熒光監控參數設置：激發光EX波長492nm，發射光(EM波長526nm；當熒光強度下降至穩定狀態時，向反應體系加入終濃度為5mM的NaCl、KCl、LiCl，以破壞pH梯度ΔpH，此時熒光強度開始升高；根據熒光強度的恢復程度判斷并表示Na⁺(Li⁺，K⁺)/H⁺逆向轉運蛋白活性的有無及大小；

所述構建含有Pm_mf基因的原核表達載體包括構建pET-Pm_mf原核表達載體，構建方法包括：

根據Pm_mf基因序列，首先利用Primer5軟件設計特性引物Pm_mf-F與Pm_mf-R特異引物，并在基因的5’和3’端分別引入Nde I、BamH I兩個酶切位點，然后進行Pm_mf的PCR擴增；

將PCR擴增產物末端加“A”后連入pEASY-T3載體，然后化轉到Trans1-T1感受態細胞中，進行藍白斑篩選出亞克隆；再用Nde I、BamH I兩種內切酶處理重組質粒pEASY-Pm_mf，并同時對pET19b原核表達載體做相同處理，對處理后的pET19b和Pm_mf片段進行回收并連接，通過熱激法將構建好的表達載體pET-Pm_mf導入異源表達宿主E.coli KNabc中。
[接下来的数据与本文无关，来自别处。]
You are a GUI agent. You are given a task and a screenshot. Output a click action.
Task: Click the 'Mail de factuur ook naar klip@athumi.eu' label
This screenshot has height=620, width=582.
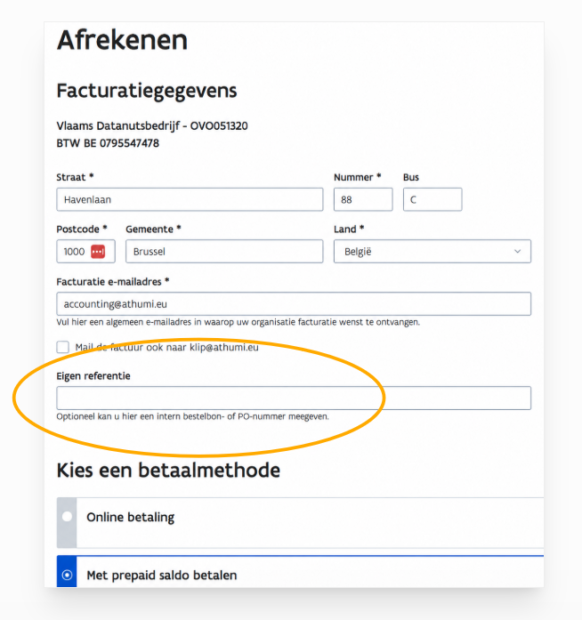tap(166, 347)
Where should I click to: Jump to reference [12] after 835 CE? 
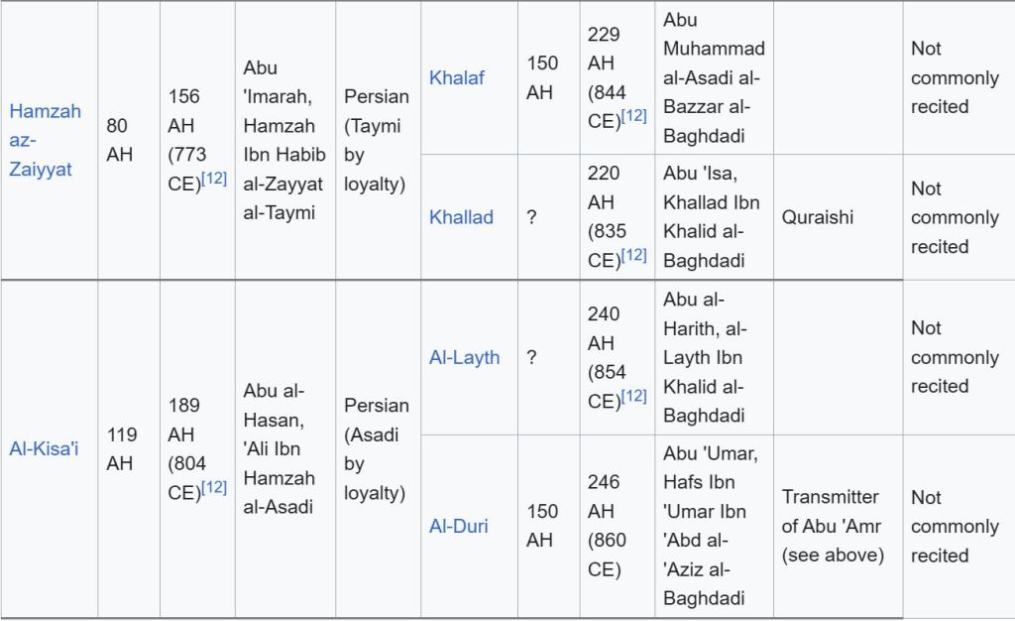[x=633, y=256]
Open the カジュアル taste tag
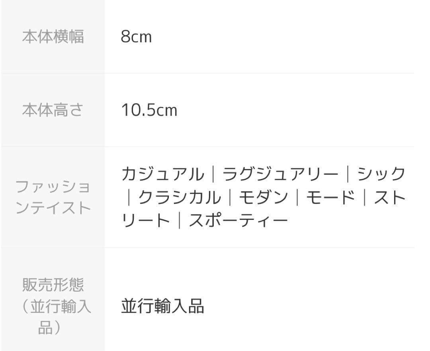430x351 pixels. tap(162, 174)
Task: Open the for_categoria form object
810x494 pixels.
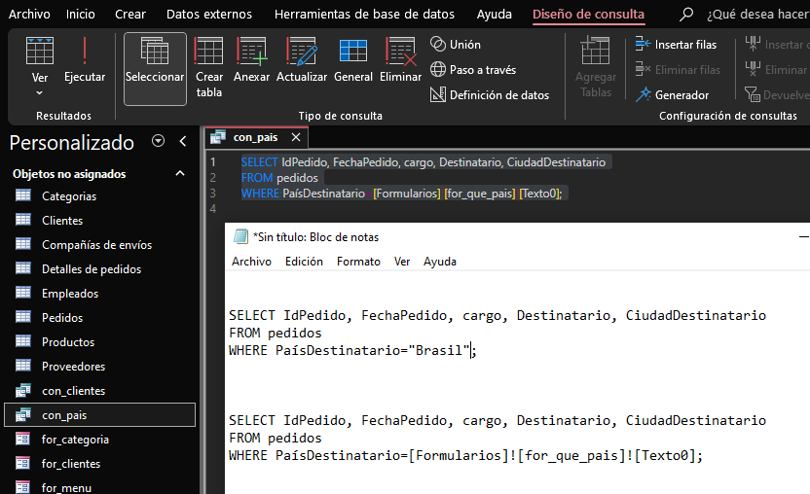Action: pyautogui.click(x=75, y=440)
其具體方法如下：

取E.coli KNabc感受態細胞，向其中加入適量的pET-Pm_mf重組質粒，輕輕混勻，冰浴30min；然后將盛有上述混合物的離心管至于42℃水浴中熱激90s；之后快速移至冰浴，放置10min；再將入37℃預熱的新鮮培養基進行復蘇45min；最后，取適當體積均勻涂布在含有氨芐抗性的LBK培養基上。